Task description: Return exactly the lines below, starting with the one that has "Go to the Measurement workflow step" and going on through the one that has "Open Viber App".
(Beginning of Input data)
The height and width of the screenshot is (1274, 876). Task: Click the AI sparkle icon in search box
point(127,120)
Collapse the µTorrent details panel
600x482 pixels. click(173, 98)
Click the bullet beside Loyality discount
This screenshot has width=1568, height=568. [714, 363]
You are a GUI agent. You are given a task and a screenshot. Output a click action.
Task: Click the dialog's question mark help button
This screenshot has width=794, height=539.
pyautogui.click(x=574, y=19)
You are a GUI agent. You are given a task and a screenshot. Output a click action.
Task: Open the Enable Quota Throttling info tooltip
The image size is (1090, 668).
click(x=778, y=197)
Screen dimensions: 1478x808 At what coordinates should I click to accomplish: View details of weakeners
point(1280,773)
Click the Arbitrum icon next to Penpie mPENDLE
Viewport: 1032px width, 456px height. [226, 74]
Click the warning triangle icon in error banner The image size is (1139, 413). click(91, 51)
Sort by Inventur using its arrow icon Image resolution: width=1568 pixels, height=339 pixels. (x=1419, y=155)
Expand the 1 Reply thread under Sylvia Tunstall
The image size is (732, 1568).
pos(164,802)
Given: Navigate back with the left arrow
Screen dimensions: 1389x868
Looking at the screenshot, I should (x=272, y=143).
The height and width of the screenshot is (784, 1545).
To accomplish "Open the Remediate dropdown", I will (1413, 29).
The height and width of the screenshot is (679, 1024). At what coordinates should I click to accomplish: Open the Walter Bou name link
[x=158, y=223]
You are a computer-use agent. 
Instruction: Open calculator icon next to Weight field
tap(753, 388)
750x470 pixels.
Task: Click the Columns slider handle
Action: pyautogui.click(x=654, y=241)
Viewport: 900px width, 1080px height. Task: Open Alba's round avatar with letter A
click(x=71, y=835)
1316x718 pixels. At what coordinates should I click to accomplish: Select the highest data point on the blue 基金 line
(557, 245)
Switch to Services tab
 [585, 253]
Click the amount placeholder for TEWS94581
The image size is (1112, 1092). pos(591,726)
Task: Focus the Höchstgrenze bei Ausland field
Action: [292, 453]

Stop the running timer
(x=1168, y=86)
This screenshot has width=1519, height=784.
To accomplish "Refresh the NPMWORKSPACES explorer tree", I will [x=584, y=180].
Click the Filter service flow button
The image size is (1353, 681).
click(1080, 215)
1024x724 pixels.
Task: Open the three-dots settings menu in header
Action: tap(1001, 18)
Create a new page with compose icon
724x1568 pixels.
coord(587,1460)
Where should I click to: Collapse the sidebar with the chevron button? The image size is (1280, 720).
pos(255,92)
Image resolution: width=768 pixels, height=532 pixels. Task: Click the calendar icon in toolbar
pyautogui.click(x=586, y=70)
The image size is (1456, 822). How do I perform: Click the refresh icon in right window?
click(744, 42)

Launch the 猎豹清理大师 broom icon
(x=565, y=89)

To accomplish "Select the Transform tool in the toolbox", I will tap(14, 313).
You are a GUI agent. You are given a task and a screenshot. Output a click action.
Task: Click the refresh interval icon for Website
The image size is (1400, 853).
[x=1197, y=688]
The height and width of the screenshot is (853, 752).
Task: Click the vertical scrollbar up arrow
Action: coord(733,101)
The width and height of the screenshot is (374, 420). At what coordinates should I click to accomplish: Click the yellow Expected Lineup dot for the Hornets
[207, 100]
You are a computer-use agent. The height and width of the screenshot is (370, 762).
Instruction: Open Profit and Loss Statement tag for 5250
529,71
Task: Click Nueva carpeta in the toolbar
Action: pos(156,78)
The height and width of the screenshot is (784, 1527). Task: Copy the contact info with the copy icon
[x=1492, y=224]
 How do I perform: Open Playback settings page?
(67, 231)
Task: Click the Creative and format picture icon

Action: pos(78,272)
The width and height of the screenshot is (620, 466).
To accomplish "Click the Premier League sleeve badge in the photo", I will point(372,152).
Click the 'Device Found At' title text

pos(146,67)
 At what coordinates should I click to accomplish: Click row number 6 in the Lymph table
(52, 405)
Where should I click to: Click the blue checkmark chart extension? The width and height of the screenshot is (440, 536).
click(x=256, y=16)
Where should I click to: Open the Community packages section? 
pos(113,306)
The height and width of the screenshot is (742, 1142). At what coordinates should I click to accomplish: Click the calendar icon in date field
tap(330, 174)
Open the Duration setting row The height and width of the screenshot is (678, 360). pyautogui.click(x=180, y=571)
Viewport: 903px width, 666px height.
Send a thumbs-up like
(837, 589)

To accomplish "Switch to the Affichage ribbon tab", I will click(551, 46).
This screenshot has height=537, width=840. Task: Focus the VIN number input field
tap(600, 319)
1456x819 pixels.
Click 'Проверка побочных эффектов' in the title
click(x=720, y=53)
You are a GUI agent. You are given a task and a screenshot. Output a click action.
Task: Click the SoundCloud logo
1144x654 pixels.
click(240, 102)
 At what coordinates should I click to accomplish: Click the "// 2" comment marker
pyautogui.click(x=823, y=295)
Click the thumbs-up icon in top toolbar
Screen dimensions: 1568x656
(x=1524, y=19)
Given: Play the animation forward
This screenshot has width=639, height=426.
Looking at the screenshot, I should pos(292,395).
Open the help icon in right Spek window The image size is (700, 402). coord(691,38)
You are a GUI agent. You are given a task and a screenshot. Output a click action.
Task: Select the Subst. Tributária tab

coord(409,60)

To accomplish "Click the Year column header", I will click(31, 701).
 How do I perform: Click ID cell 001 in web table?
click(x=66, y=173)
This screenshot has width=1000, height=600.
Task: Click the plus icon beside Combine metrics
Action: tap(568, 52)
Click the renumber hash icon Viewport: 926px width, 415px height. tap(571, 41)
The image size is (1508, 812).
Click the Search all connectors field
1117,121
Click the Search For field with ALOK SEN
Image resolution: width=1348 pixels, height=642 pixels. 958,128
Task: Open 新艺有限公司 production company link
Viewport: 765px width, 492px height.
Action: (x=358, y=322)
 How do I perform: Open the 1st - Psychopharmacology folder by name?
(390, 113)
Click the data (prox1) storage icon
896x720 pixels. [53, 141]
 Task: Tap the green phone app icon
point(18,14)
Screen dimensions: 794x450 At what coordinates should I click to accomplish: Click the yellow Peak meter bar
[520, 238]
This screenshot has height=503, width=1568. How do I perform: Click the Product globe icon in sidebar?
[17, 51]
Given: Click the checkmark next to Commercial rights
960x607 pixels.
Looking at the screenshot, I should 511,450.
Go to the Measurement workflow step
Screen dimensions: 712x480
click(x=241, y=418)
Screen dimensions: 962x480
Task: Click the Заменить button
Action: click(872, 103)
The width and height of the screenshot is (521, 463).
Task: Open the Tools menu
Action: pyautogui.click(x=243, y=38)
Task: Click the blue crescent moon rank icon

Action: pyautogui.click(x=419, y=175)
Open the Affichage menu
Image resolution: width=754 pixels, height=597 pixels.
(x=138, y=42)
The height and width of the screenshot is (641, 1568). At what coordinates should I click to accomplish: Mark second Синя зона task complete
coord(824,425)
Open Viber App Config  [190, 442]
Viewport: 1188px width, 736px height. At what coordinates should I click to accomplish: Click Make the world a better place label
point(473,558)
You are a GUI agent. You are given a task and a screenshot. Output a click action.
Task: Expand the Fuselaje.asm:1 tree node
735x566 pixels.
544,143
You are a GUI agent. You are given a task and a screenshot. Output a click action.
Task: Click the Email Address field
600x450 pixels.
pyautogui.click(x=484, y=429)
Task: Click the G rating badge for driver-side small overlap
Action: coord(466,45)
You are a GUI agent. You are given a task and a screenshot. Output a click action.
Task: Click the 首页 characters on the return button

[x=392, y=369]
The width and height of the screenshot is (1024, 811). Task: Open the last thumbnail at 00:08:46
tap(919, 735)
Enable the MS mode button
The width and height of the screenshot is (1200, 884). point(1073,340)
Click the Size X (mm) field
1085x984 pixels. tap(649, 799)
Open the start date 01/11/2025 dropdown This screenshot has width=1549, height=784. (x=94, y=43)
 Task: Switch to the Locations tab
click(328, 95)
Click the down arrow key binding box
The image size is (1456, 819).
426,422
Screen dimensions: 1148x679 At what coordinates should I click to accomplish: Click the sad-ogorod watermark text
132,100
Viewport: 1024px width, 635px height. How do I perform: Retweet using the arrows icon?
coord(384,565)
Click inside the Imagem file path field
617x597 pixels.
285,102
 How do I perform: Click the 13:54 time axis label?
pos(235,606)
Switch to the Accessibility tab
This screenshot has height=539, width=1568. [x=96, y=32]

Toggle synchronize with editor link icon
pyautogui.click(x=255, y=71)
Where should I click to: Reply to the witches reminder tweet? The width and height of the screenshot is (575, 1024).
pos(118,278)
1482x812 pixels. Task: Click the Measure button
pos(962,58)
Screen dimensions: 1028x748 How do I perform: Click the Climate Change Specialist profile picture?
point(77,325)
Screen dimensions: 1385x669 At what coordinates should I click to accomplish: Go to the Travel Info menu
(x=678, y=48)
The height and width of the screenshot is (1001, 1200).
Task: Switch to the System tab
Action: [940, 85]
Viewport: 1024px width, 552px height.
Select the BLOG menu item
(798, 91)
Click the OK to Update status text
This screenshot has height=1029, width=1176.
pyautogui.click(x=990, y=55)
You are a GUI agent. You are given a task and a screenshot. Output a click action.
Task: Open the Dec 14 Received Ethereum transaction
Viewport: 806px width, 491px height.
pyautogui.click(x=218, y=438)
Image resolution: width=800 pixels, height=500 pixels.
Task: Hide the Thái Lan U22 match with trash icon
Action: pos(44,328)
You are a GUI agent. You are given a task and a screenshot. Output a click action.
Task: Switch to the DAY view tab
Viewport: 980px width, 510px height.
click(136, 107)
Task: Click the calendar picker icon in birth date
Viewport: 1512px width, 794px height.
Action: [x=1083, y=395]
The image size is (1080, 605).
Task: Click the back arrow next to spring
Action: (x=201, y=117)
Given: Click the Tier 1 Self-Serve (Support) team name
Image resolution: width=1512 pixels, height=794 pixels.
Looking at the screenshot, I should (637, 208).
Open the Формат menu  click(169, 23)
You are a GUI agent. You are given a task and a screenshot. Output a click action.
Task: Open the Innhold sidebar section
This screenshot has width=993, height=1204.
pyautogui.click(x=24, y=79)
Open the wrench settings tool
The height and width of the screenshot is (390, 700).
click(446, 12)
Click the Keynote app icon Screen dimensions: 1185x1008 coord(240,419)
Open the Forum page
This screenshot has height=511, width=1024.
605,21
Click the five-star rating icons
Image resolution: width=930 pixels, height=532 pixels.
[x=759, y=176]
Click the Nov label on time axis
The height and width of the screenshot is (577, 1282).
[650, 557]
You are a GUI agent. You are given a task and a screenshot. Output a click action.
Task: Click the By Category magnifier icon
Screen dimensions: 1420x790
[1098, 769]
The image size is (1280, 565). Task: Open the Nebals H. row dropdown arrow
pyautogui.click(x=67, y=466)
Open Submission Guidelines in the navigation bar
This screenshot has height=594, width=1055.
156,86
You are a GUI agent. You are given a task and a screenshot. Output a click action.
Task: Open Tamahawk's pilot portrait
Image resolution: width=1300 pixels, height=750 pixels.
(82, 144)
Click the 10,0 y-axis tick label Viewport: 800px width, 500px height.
(End of Input data)
Solution:
Go to the Measurement workflow step
Screen dimensions: 712x480
click(x=241, y=418)
Screen dimensions: 962x480
Task: Click the Заменить button
Action: click(872, 103)
The width and height of the screenshot is (521, 463).
Task: Open the Tools menu
Action: pyautogui.click(x=243, y=38)
Task: Click the blue crescent moon rank icon

Action: pyautogui.click(x=419, y=175)
Open the Affichage menu
Image resolution: width=754 pixels, height=597 pixels.
(x=138, y=42)
The height and width of the screenshot is (641, 1568). At what coordinates should I click to accomplish: Mark second Синя зона task complete
coord(824,425)
Open Viber App Config  [190, 442]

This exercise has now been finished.